Blanche is clearly shocked by both the living conditions and Stanley's uncultured ways, but also somewhat attracted to him. For Blanche has her own problems, including her "nerves" and her desire to escape from the reality of her past and her present. She still views herself as a Southern belle, though she is aging.
Into the mix comes Mitch, a friend of Stanley's-they were in the same unit during World War II-who lives with his mother and becomes attracted to Blanche and her ladylike airs.
During the course of the play, Williams explores the sisters' relationships, passion, the "life force," delusions, lies, and truth-telling and its consequences.
Manganiello has a tough act to follow. The film role of Stanley propelled Marlon Brando to stardom, and the role has been played by many fine actors. It seems clear that Manganiello tries hard to capture Stanley. On the plus side, he does a fine job of showing us Stanley's more vulnerable side: he does care about Stella and he is like a little boy afraid to be vulnerable or gentle. The scene in which he calls for Stella to come home is touching. But surprisingly he doesn't always project the passion in the man and the brute force. Too often, it seems as he twitches his muscles that he's channeling Rocky Balboa.
But for much of the audience, just looking at his chiseled body is more than enough.

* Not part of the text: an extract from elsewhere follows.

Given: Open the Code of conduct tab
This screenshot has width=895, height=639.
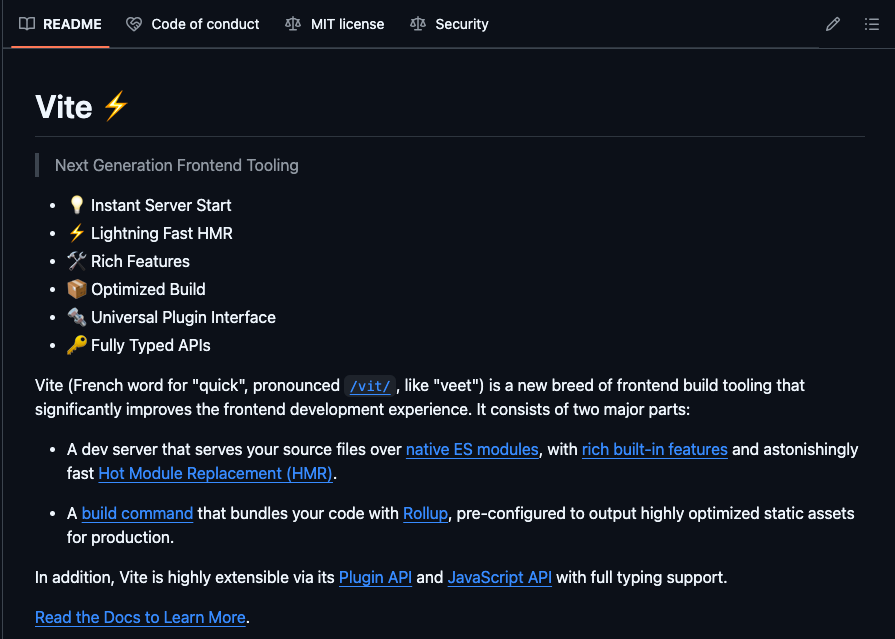Looking at the screenshot, I should click(205, 24).
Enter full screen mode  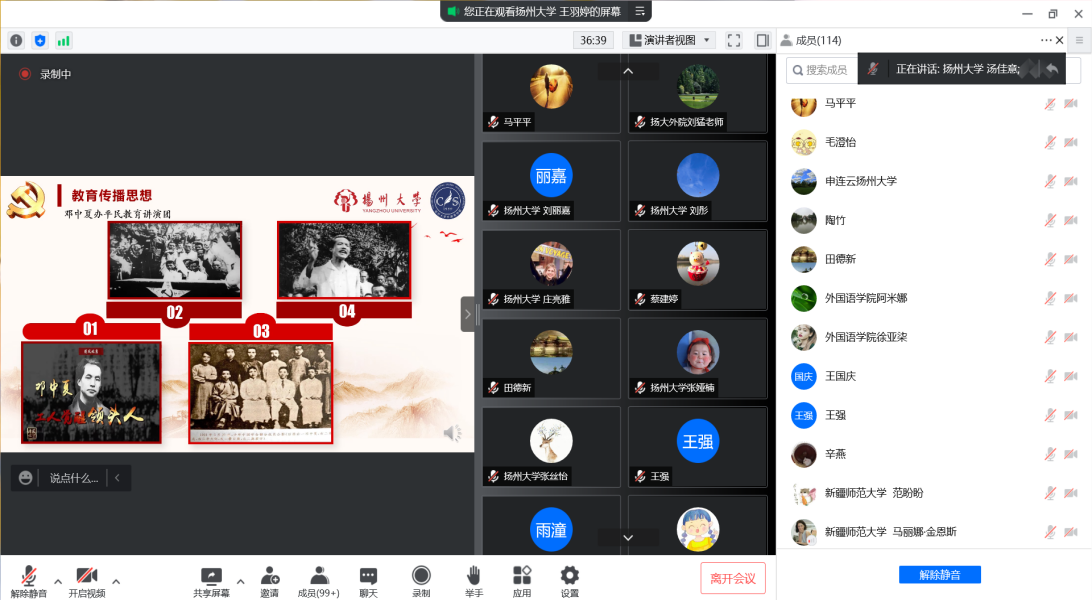coord(734,40)
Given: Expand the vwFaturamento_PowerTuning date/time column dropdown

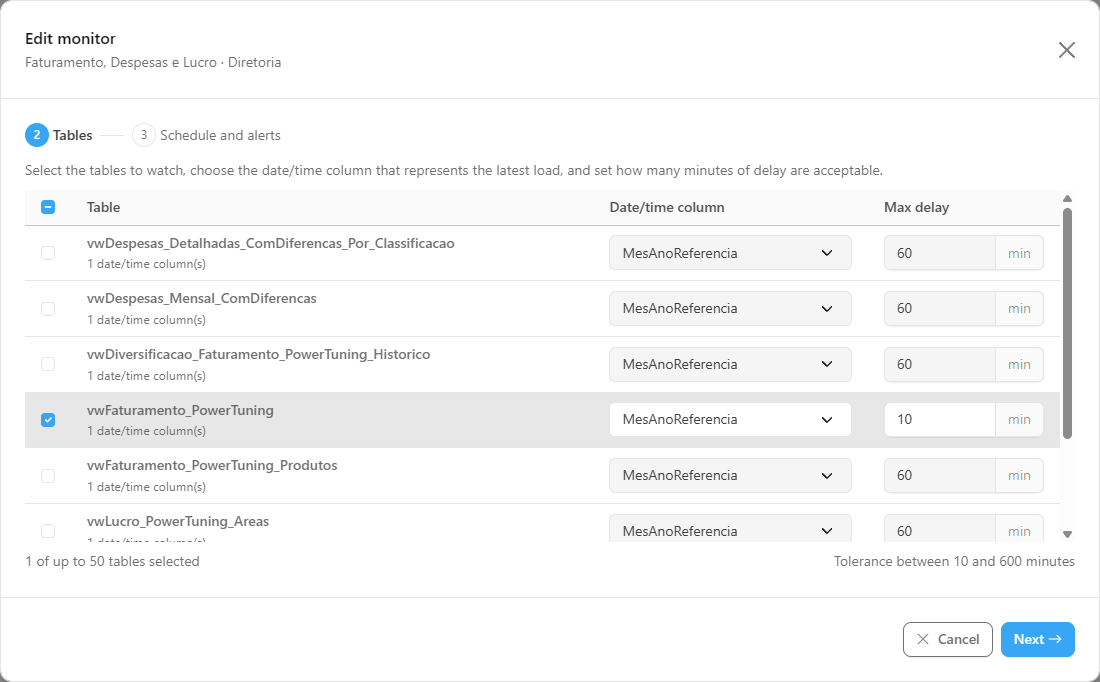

René Augesen is a fine, if not outstanding, Blanche. She is most effective when she is telling the truth, as in the scene in which she talks to Stella about the difficulties of helping aging relatives through the business of dying. And she certainly captures the flirtatiousness of Blanche, particularly in her scenes with Stanley.
Sarah Sokolovic as Stella doesn't quite show the woman caught between her upbringing, her sister, and the husband whose animal magnetism is addictive. Adam O'Byrne plays Mitch as a gentle contrast to Stanley, someone who cares for Blanche but turns on her when he cannot face the truth about her.
Some of the blame for the failures of this production have to be laid at the feet of director Mark Rucker. For one, the set seems oddly arranged. We see about four feet of the apartment above the Kowalskis, so every so often you see legs walking around accompanying what are usually off-stage conversations. Why? Rucker has also shown us memory scenes from Blanche's past, which confused some audience members. The result was to slow the pace of the show, which runs longer than three hours with two intermissions.
This "Streetcar" is not the best production, but it is still worthwhile. What came through in this production, more than I've noticed in others, is that when Blanche tells the truth, the results are disastrous. It is at those moments you best understand and feel sympathy for her. After all, at times the truth is so difficult we all need illusions.